Applying those trappings to the world under siege adds a lot of style to it that makes it all the more real, even if the team is largely on the outside of things. We see them going through various stages of training and testing and getting to see the kinds of issues that come into play with someone likely Yuuya as the “Top Gun” of the place, but we also get some fun times as well. The series certainly knows when it can play to fanservice and while it does get blatant in several areas, it’s hard to fault it because it does it so well. Sometimes you can really do it in a stylish way that makes it work. The action component is an important part of the series as well, which is masterfully executed because it does try to play it realistic while not going overboard with it. It’s not constant action and it’s not hugely over the top but it does it with great detail and an approach that draws you in as it does play it tactically. We even get a nearly four episode arc towards the end that shows a good blend of action, alien drama, political intrigue and more.
Muv-Luv Alternative: Total Eclipse is an absolutely goofy name in general that’s tied to an extensive visual novel and series of spinoffs and other works over the years. The anime series here is one that completely stands on its own and doesn’t require any knowledge of any of it. What it does here is really invest in making this a strong property all on its own and to push forward with it in a big way.

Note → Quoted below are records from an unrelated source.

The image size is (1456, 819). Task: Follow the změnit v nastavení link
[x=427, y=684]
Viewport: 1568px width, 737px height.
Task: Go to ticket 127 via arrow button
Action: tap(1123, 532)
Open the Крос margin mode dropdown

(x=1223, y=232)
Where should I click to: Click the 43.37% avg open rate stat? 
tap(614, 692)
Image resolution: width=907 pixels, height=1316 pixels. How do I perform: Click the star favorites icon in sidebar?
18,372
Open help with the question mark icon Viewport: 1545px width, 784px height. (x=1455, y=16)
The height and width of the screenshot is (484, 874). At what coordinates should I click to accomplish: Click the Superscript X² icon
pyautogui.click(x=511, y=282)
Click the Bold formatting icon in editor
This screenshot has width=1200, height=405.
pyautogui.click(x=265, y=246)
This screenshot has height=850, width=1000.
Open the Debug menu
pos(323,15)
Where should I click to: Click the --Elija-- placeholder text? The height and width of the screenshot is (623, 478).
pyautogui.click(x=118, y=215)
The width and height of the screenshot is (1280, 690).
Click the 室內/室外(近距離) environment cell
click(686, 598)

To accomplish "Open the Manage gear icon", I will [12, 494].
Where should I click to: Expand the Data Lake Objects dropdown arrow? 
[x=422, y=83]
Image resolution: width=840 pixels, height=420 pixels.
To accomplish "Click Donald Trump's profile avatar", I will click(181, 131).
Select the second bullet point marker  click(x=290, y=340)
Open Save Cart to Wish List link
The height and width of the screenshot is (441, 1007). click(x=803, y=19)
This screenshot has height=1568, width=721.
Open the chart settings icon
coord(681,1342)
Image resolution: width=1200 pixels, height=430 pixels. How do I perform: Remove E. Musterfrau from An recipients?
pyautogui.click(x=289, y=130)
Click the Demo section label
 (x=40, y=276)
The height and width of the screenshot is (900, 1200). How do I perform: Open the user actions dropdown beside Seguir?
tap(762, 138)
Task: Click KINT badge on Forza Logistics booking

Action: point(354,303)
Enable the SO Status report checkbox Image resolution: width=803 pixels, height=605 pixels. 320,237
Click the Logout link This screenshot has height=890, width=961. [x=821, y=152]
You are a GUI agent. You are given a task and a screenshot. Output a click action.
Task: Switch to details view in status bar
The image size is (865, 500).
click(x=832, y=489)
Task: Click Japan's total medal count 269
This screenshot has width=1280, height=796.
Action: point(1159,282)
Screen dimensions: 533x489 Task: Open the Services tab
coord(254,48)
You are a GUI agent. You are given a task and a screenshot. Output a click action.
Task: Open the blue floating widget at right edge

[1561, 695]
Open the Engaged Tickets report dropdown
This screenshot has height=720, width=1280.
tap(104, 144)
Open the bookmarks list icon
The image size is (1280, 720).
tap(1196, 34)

There’s a solid cast here, a really good story that’s expansive but personal and some great action alongside mechanical and character designs that elevates it all. I thoroughly enjoyed this series when I first saw it on a weekly basis and marathoning here just reinforces that as you see all the threads of the narrative in a clearer and more engaging way. There’s no skimping here as we get the kind of action and alien invasion show that I wish we had a few more like it each year instead of those that play cute and simple without anything challenging to it. Very recommended.
Japanese DTS-HD MA 2.0 Language, English DTS-HD MA 2.0 Language, English Subtitles, Clean Openings, Clean Closings
Content Grade: A
Audio Grade: A-
Video Grade: A
Packaging Grade: B+
Menu Grade: B
Extras Grade: B-
Released By: Sentai Filmworks
Release Date: January 20th, 2015
Running Time: 325 Minutes
Video Encoding: 1080p AVC
Aspect Ratio: 1.78:1 Widescreen
Sony KDL70R550A 70″ LED 1080P HDTV, Sony PlayStation3 Blu-ray player via HDMI set to 1080p, Onkyo TX-SR605 Receiver and Panasonic SB-TP20S Multi-Channel Speaker System With 100-Watt Subwoofer.